However, these Norwegian microdiamonds just do not comply with the textbooks! Whereas they should have been in volcanic mantle rocks, they were found in metamorphic rocks. Originally formed as ancient sedimentary deposits on the Earth’s surface, these layers of sediments are believed to have been compacted and cooked (400–450 million years ago!) when another continent (Laurentia) rammed into what is now Scandinavia (the ancient Baltica). Although such continental collisions (also expected to have occurred in a catastrophic plate tectonics Flood model3) are believed to be capable of metamorphosing crustal rocks, they are considered far too ‘docile’ for making diamonds. According to Dobrzhinetskaya et al.,4 geothermobarometry, textural studies and fluid-inclusion analyses indicate that the high-pressure phase of metamorphism that produced these Norwegian gneisses involved conditions of 17–21 kbar and approximately 630–820°C. However, this is still not nearly enough to mould carbon into diamond, says Haggerty and conventional wisdom.
Significantly, this Norwegian discovery is not the first, geologists having already reported finding examples of microdiamonds in metamorphic (crustal) rocks twice before, in 1990 in Kazakhstan5and in 1992 in eastern China.6 While skeptical researchers questioned those earlier reports, this Norwegian discovery makes it harder for the geoscience community to ignore the obvious conclusion that diamonds may also form in crustal rocks.
‘This really nails it’, says Haggerty. According to W. Gary Ernst of Stanford University,
‘If these are well-documented diamonds, I exult. You can’t laugh it off anymore and say it’s one of a kind.’7
Dobrzhinetskaya et al. are cautious in their report and do not speculate how these crustal rocks could have been subjected to the mantle conditions claimed for diamond formation, yet Dobrzhinetskaya independently tries to explain the presence of these microdiamonds in these Norwegian metamorphic rocks.8 She suggests that the ancient continental collision forced pieces of the crust down to mantle depths temporarily, where carbon in the sedimentary layers then turned into diamonds before the crustal rocks rose back to the surface.
While this theory would solve the ‘mystery’ of how the diamonds formed, Monastersky9 is absolutely right in pointing out that instead it raises another conundrum. Crustal rocks have a much lower density than mantle rocks, so therefore most geologists consider continental rocks too buoyant to be carried down into the mantle. Yet Ernest insists,
‘We don’t think crustal rocks can go down and come bobbing back up, but a few of them must have!’
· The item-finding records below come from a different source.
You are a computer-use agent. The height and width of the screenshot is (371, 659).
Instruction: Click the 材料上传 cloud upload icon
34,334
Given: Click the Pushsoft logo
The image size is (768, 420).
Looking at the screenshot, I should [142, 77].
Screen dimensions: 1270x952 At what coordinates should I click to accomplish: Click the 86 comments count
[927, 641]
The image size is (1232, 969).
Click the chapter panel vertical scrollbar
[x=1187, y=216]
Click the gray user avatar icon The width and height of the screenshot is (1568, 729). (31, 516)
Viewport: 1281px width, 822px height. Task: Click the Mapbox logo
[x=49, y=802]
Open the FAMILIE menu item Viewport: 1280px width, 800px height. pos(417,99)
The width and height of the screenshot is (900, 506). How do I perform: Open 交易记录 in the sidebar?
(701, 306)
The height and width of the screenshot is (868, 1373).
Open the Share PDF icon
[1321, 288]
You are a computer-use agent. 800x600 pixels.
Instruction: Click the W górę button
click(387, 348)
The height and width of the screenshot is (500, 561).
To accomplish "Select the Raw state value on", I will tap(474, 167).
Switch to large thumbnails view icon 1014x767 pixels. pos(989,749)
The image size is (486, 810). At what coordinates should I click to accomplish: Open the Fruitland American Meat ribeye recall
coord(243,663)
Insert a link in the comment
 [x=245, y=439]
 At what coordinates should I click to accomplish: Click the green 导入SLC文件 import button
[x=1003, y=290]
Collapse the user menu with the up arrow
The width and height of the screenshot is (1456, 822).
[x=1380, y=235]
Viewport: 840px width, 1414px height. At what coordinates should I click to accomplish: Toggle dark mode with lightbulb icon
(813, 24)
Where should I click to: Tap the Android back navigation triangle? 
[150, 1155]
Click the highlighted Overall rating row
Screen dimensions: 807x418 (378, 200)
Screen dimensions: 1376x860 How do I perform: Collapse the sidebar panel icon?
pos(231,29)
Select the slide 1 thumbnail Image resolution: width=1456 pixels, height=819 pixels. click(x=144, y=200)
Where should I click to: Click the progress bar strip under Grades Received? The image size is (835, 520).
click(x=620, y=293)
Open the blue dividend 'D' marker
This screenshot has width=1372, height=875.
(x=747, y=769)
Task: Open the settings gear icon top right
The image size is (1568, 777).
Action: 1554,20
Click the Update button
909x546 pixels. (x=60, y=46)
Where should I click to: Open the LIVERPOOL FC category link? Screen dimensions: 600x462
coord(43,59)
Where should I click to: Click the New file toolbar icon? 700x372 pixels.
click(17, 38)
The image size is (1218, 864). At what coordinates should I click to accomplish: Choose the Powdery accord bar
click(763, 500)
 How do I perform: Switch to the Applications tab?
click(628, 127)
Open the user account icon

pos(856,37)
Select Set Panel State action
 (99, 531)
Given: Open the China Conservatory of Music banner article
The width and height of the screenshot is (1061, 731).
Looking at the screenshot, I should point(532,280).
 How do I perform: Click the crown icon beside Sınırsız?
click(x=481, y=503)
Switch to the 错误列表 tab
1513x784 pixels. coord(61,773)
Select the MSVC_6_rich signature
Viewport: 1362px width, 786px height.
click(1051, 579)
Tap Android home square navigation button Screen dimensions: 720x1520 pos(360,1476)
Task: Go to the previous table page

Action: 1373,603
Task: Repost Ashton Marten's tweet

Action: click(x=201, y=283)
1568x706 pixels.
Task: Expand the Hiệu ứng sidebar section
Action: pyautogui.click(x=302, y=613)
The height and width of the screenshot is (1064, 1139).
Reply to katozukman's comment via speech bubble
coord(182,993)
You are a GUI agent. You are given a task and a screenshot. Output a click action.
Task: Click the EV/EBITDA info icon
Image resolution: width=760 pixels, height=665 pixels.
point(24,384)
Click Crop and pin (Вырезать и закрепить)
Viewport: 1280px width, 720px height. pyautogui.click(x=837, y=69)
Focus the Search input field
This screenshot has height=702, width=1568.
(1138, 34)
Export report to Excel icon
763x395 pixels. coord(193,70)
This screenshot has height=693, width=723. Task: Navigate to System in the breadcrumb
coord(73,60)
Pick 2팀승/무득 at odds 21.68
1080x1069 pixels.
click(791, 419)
Haggerty, however, suggests that the diamonds might have formed without a trip into the mantle. Industrial researchers, he notes, have learned how to grow extremely thin diamond films at very low pressures. Therefore, because the microdiamonds from Norway, Kazakhstan and China are so tiny, he speculates that they may have formed at pressures found in the crust.
‘We either have a major tectonic problem, or we have an entirely new way of making diamonds,’ says Haggerty.10
So should geologists now have to rewrite some basic textbooks as Monastersky concludes? No, not yet, because Haggerty, Ernst, Monastersky, and even Dobrzhinetskaya all overlook one key issue—Dobrzhinetskaya et al.11 admitted that they had not yet identified the microdiamonds in situ in the gneiss (they recovered them from crushed rock), and therefore they had no indisputable evidence to support either a metamorphic or an alluvial origin for the grains. That’s right—there’s still the possibility these micro-diamonds were deposited in the original sediments (by erosion from source rocks) before they were metamorphosed!
In any case, the uniformitarian (slow-and-gradual) model of plate tectonics, which involves millions-of-years for continental collisions, is hard pressed to explain how crustal rocks could go down to mantle depths of 120 km and bob back up again. On the other hand, catastrophic plate tectonics during the Flood year12 with metres per second crustal movements would have inevitably resulted in violent continental collisions, the tremendous forces involved buckling crustal rocks to the extent of ramming some portions down to mantle depths. However, this would be short-lived, for as the crumpled collision zone ‘relaxed’ very soon after the impact, the lower density continental crustal rocks thus rammed into the mantle would rapidly rebound.
No wonder geologists are confounded by these microdiamonds! Perhaps the ‘mystery’ surrounding them would be easily solved if they abandoned their uniformitarian presuppositions. Maybe catastrophic plate tectonics during the biblical Flood is the better model for earth history?